Le professeur Lupien ne voit pas émerger pour l’instant une nouvelle esthétique des objets. Parce qu’on est encore héritiers d'une esthétique hygiéniste des années 30
, remarque-t-il.
Votre four, votre laveuse, votre sécheuse et votre frigo sont blancs, parce qu'on a réagi à la tuberculose dans les années 30.
Avec la pandémie de tuberculose, on a vu apparaître des objets recouverts d’un émail blanc pour facilement contrôler les bactéries, raconte le professeur Lupien. Des objets plus faciles à nettoyer et à entretenir, note l’expert.
Les objets domestiques ont pris la forme des autoclaves qui étaient justement là pour rendre plus hygiéniques les appareils dans les hôpitaux, dans les usines. Et puis quand vous regardez aujourd'hui vos laveuses et vos sécheuses, elles sont encore comme ça. Elles ont encore l'air des autoclaves, elles ont encore de l'acier inoxydable et de l'émail blanc
, explique-t-il.
Ce sont aussi des matériaux qui sous-entendent une hygiène, qui sous-entendent qu'on peut contrôler le contenu bactériologique, si on veut, simplement d'un coup d'œil.
Nous vivons donc encore, résume-t-il, dans cette esthétique qui nous vient des années 30. Et pour ce qui est de la pandémie actuelle, ce qui sera durable et fondamental en matière de design n’est pas apparu, dit l’expert.
D’abord en savoir plus sur le coronavirus
Le professeur Lupien reprend l’exemple des nanomatières. Si, dit-il, on découvrait qu’en couvrant tout d’une feuille de cuivre, on réglait le problème de transmission du virus par les objets, probablement que dans les prochaines années, sur le plan de l’esthétique, tout serait de couleur cuivre. Mais pour l'instant, on n'en est pas là, et on n'est pas encore rendu au point où on sait quoi que ce soit là-dessus
, précise-t-il.
On a donc beaucoup à découvrir sur le coronavirus avant de faire de grands gestes esthétiques, remarque l’expert.
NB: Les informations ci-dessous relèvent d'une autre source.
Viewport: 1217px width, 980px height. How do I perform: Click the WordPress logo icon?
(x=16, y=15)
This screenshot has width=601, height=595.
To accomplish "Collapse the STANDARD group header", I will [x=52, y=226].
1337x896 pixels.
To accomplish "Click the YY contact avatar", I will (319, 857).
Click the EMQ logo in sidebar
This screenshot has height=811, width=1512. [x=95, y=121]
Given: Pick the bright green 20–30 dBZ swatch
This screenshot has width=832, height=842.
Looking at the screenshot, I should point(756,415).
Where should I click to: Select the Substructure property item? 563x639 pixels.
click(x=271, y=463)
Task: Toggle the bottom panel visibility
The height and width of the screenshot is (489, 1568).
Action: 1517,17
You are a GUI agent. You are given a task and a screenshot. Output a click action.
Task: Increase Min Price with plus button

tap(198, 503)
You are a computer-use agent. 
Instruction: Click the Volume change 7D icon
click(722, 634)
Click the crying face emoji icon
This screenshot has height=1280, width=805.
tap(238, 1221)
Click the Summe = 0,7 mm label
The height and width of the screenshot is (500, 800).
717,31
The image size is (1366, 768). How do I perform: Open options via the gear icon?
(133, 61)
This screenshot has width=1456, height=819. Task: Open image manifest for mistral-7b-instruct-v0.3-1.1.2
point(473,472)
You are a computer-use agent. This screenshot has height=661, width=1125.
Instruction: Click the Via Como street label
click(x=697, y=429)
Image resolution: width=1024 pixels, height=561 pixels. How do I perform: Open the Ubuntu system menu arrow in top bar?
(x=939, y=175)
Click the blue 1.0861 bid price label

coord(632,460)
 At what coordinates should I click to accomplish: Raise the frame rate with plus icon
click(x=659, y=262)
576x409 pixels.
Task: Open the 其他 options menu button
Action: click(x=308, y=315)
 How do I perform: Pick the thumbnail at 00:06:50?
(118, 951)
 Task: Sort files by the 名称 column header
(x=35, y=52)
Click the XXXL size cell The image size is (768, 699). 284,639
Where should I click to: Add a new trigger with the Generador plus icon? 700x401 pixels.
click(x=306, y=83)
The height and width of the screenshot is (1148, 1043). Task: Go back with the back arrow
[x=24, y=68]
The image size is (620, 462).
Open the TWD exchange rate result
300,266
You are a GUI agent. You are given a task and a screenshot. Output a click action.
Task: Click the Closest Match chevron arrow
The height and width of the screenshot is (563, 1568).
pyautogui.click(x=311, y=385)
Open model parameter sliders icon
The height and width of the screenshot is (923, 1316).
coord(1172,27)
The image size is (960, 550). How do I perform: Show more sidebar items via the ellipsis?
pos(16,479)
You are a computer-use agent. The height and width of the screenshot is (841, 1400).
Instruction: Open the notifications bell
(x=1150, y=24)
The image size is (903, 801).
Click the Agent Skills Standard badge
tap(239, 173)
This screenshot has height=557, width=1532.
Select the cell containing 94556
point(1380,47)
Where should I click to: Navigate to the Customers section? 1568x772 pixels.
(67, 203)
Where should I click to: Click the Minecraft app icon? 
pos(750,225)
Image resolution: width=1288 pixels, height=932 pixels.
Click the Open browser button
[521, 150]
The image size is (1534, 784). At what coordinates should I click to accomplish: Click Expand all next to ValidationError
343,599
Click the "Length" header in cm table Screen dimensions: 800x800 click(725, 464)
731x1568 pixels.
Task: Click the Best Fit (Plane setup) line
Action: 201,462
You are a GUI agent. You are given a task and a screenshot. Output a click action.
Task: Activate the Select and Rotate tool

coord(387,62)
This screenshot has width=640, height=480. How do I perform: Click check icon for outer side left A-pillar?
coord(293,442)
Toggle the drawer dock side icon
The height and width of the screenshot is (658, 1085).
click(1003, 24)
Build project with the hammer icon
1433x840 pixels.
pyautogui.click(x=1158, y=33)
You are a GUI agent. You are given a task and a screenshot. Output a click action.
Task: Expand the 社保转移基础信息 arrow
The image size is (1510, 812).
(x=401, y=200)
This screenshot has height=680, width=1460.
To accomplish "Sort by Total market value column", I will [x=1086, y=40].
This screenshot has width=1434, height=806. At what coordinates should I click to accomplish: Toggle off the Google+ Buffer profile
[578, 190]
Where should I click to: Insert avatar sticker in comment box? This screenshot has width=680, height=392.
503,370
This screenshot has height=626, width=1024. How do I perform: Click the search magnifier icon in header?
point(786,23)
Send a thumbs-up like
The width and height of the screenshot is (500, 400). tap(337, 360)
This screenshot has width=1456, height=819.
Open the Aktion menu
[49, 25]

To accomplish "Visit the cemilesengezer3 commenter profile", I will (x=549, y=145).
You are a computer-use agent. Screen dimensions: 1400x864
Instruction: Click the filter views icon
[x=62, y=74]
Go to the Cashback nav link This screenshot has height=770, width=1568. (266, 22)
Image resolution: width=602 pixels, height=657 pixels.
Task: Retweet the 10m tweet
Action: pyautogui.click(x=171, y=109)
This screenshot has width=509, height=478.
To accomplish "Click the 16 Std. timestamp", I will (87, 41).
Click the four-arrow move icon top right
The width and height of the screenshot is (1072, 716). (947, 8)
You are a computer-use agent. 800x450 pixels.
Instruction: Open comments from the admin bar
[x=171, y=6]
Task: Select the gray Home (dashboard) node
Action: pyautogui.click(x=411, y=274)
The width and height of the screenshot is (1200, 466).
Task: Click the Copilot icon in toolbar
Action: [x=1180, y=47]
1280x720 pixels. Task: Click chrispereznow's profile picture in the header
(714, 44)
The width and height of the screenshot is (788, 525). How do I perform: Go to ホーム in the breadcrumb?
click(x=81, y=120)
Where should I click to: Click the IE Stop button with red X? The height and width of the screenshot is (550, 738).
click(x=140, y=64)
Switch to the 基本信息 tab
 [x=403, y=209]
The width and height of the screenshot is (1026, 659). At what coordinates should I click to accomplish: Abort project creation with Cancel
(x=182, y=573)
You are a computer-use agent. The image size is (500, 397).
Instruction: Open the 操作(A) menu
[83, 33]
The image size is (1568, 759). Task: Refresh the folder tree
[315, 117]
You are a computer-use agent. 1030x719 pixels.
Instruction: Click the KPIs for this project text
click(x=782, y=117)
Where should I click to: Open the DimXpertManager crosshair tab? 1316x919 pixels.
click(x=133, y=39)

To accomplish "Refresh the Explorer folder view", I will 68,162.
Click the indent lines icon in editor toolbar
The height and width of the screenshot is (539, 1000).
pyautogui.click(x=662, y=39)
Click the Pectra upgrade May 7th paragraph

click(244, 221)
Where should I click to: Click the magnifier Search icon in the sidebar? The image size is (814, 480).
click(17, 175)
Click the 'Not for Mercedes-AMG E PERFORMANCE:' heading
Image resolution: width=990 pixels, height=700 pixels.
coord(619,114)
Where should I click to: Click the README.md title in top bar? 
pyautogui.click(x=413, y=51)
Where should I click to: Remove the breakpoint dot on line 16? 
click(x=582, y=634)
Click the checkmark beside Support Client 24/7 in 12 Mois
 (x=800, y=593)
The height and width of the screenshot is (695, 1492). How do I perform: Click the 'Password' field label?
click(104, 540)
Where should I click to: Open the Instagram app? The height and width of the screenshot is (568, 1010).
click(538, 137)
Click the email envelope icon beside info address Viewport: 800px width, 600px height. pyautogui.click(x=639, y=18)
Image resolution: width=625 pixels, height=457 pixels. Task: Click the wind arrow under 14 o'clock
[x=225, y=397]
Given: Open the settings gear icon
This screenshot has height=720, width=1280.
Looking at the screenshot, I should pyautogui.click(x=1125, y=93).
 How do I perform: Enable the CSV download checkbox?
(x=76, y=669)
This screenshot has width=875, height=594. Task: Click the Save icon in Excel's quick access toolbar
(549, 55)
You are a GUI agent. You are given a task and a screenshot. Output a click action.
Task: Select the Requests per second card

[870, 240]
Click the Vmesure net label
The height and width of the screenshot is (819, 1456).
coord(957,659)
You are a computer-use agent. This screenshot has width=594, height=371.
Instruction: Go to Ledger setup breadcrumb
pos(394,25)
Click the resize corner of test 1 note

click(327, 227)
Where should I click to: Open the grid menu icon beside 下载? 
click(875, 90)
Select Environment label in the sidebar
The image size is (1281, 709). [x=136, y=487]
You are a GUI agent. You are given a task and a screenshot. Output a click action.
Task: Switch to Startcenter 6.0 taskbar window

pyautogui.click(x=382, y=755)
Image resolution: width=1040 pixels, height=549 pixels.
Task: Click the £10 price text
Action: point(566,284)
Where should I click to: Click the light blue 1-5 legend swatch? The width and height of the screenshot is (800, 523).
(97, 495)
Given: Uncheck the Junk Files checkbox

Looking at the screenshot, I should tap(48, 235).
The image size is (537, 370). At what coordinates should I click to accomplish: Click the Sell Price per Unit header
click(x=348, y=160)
Chercheurs et designers ont notamment besoin d’en savoir plus sur le processus de transmission du virus, explique-t-il.
Y a-t-il des recoupements à faire sur les probabilités de transmission? A-t-on observé plus de transmission dans tel type de situation en utilisant tel type de textile ou de matériau? Dans tel type de circulation d'air ou dans tel type de concentration urbaine? À toutes les échelles, je parle. On a encore très très peu d'informations
, constate le professeur Lupien.
Le chercheur trouverait intéressant de savoir, par exemple, ce qu’ont en commun les CHSLD où il y a eu le plus de cas de COVID-19, que ce soit au Québec, en Italie ou en France. Est-ce qu’il y avait physiquement quelque chose en commun? se demande-t-il.
La ventilation ou l'utilisation de certains matériaux de revêtement à l'intérieur. Les meubles. Des meubles en acier inoxydable, par exemple, sont plus faciles à nettoyer, et les détergents ont un effet plus durable que sur des surfaces de mélamine ou des surfaces de bois. On n’a aucune idée en ce moment. On n'a pas cette information
, déplore l’expert.
Quelles sont les pistes de solution sur le plan du design pour des espaces de travail plus sécuritaires? Le professeur Lupien répond qu’il miserait notamment sur des surfaces faciles à nettoyer et sur des systèmes de ventilation individualisés.
Assurer une ventilation personnalisée en air frais; ça m'apparaît être une solution qui serait de toute façon intéressante. Même chose avec des fenêtres ouvrantes dans un immeuble à bureaux. Si on sait qu'ouvrir les fenêtres et laisser entrer l'air extérieur réduit la charge virale à l'intérieur, ben on va faire plus d'immeubles à bureaux avec des fenêtres ouvrantes
, explique-t-il.
Encore là, s’empresse-t-il d’ajouter, il faut d’abord en savoir plus avant de faire quoi que ce soit.